Problem to solve ::
Please give the entries from the line holding "Locate an element" through the line holding "center [600, 534].", inclusive, again, swapping "screenshot" for "image" and leaving everything else unchanged.

Data ::
○ ○ ○ ○

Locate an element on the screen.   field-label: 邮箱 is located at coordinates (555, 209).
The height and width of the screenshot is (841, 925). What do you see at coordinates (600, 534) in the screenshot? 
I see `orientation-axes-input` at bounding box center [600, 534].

○ ○ ○ ○

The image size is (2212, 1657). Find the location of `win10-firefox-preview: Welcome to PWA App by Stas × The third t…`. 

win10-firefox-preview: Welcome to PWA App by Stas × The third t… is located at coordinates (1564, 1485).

○ ○ ○ ○

Reply to the task ::
Locate an element on the screen.   field-label: 邮箱 is located at coordinates (555, 209).
The height and width of the image is (841, 925). What do you see at coordinates (600, 534) in the image? 
I see `orientation-axes-input` at bounding box center [600, 534].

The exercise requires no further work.